----- Extracted records
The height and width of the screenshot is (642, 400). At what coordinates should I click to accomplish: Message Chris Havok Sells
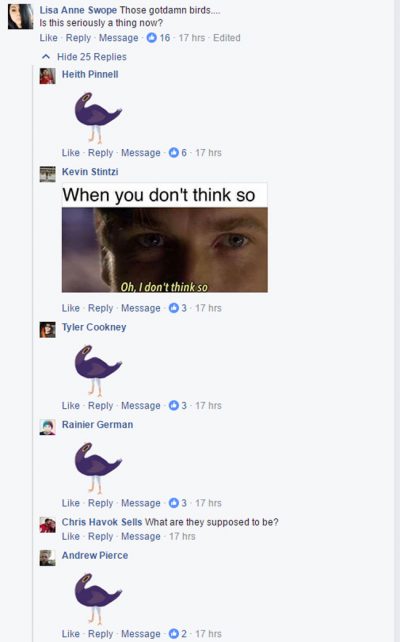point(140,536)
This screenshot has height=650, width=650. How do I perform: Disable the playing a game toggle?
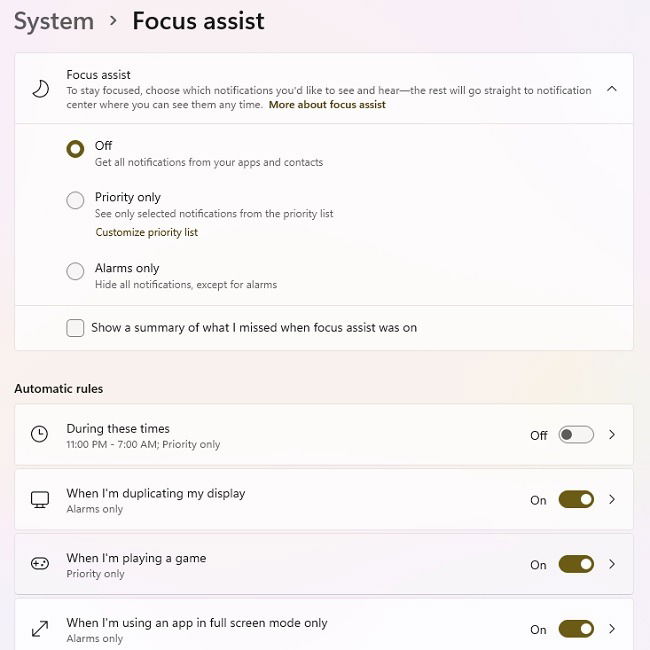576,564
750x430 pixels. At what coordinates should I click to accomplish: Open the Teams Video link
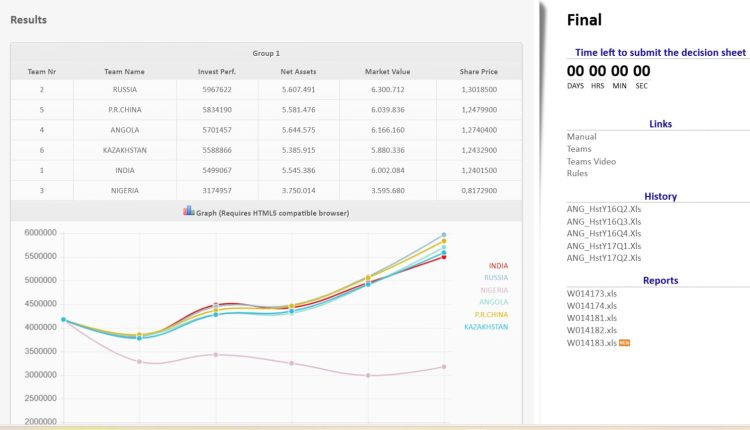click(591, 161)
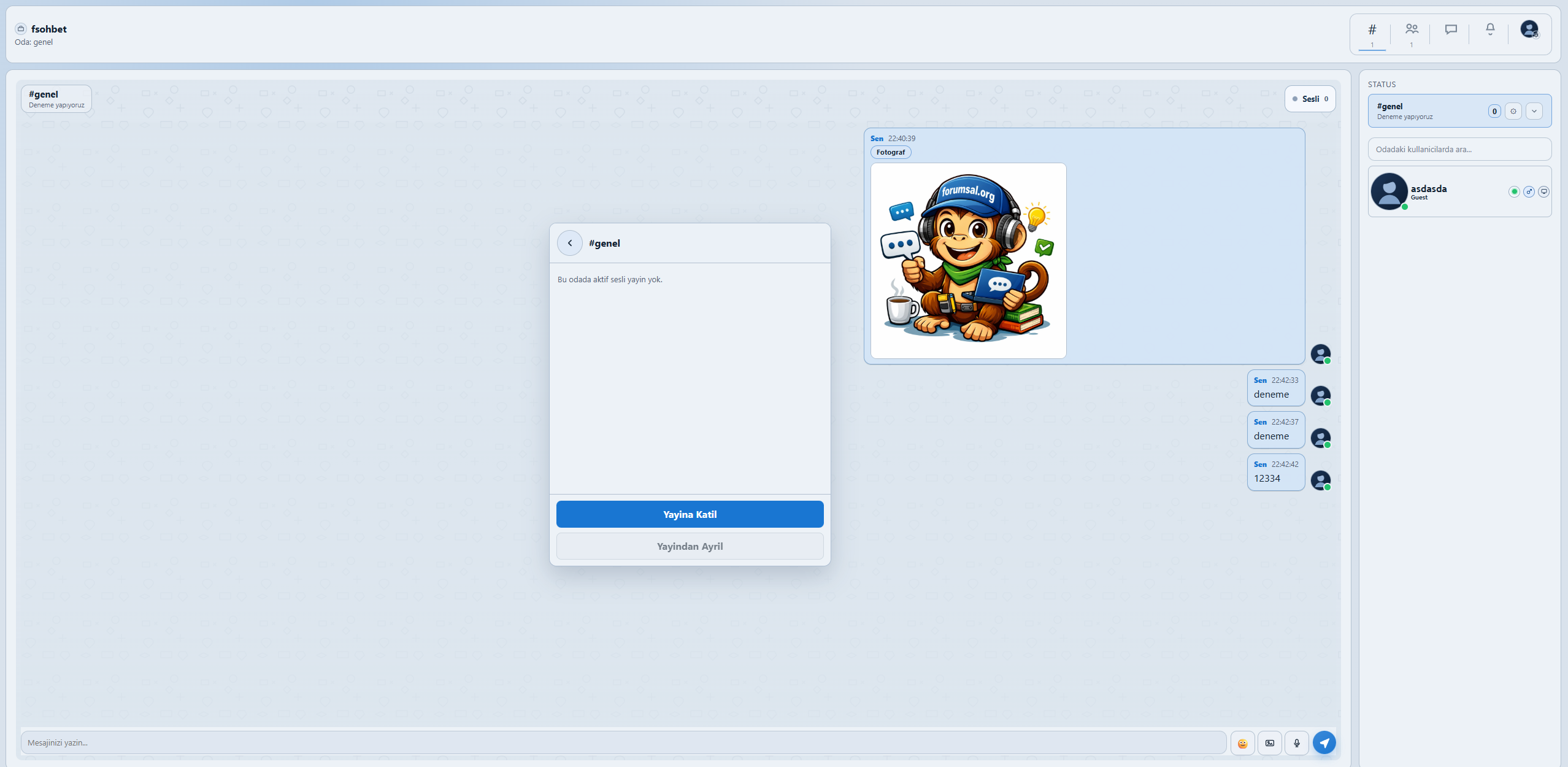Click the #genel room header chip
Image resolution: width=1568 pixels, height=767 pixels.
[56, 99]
----------
Work required: Render every line of the items above as a JSON list of strings, one string per line, leaving out blank lines and the pictures.

Reply to the exercise:
[
  "The height and width of the screenshot is (642, 400). At what coordinates should I click to accomplish: Message Chris Havok Sells",
  "point(140,536)",
  "This screenshot has height=650, width=650. How do I perform: Disable the playing a game toggle?",
  "576,564",
  "750x430 pixels. At what coordinates should I click to accomplish: Open the Teams Video link",
  "click(591, 161)",
  "Click the #genel room header chip",
  "Image resolution: width=1568 pixels, height=767 pixels.",
  "[56, 99]"
]